Non seulement la profession de comédien est entachée de mépris, mais même tout ce qui tient de près ou de loin à la scène partage le même sort. Les expressions qui servent à définir les parties dont se compose l'art du comédien sont transportées dans le langage ordinaire avec un sens défavorable. Le comédien définit un homme à deux visages, celui qui en face fait l'éloge de sa sincérité et qui le dos tourné vous trahit.

Cependant, si l'on ne reste pas à la surface des mœurs et si l'on veut bien se rendre un compte exact de la situation particulière faite aux comédiens, on se persuadera qu'il ne faut pas seulement accuser la profession. Chez nous, le comédien est le plus souvent de basse extraction, et c'est plutôt le vice de sa naissance qui le rend méprisable que le métier qu'il exerce.

Le comédien est par tempérament amateur d'originalités. Il aime à paraître ce qu'il est, et, comédien sur les planches, il voudra l'être chez lui et dans la rue. Il affecte une mise débraillée et se donne des airs de bohème. On ne peut pas ne pas reconnaître un comédien ; il a un genre à lui ; en Chine, c'est le genre commun, essentiellement vulgaire ; il est charlatan.

Et, dans une société comme la nôtre où le costume emploie des étoffes de nuances variées, on comprendra combien il doit être aisé de se distinguer des personnes de bon ton. Il n'est donc pas surprenant que le comédien reste isolé dans sa caste.

Festin et Représentation
Tout à coup un mouvement se fait dans l'assemblée, et les conversations cessent. Des acteurs richement vêtus font leur entrée dans la salle du festin ; ils s'inclinent tous ensemble et l'un d'eux, amené en présence du convive le plus distingué, lui présente un livre dans lequel sont inscrits en lettres dorées les noms des cinquante à soixante comédies que ces acteurs savent par cœur et qu'ils sont en état de représenter sur-le-champ. Puis la liste circule sur toutes les tables et, après que le choix de la pièce a été arrêté, est rendue au chef de la troupe.

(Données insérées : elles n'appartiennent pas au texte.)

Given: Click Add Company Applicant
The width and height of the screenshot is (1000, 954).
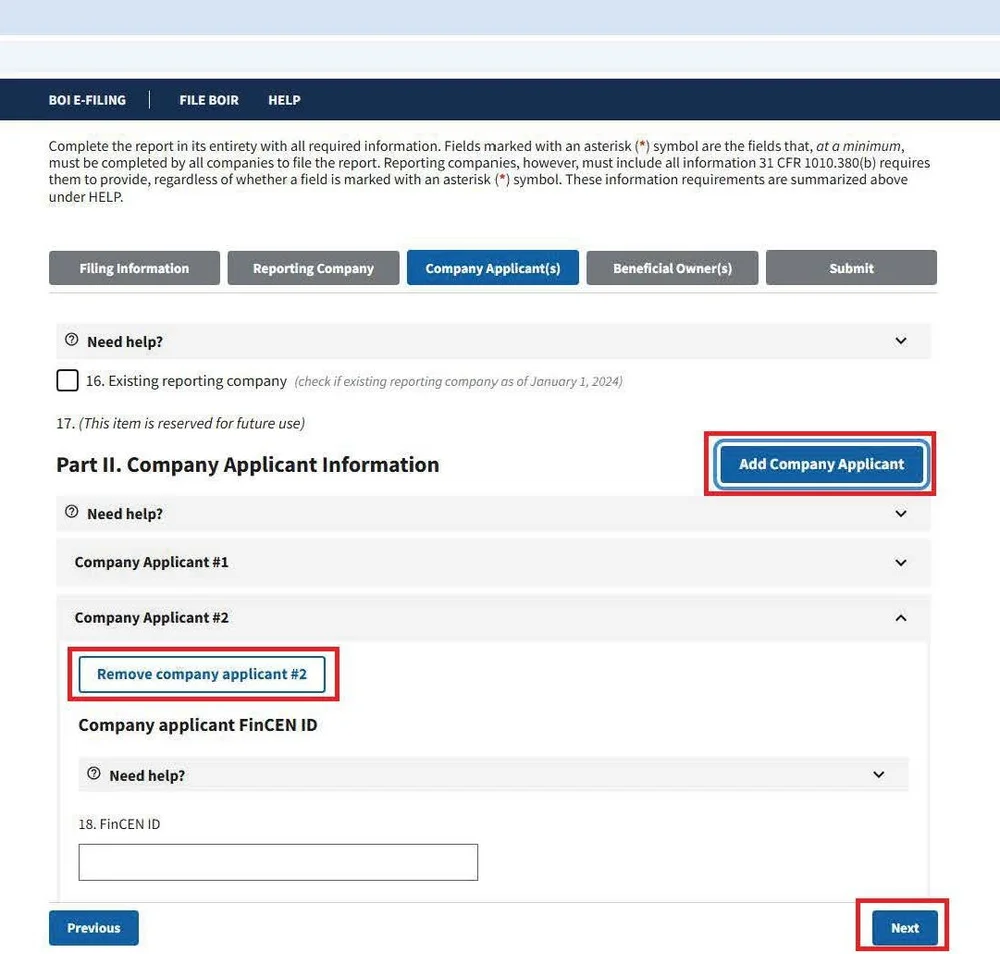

Alors les portes de l'extérieur sont ouvertes pour l'admission du public ; la femme de l'amphitryon et ses amies, invitées par elle, prennent place dans une galerie, à l'étage supérieur, dissimulées derrière un treillis de lianes de bambou, et la représentation commence.

L'art dramatique
Ce que je me bornerai à constater, c'est que l'art dramatique s'est conformé au sentiment officiel, et il a été utilisé comme un moyen d'élever, si c'est possible, le respect dû à la vertu ; et, à ce seul point de vue, il est digne de figurer parmi les grandes inventions de l'esprit humain.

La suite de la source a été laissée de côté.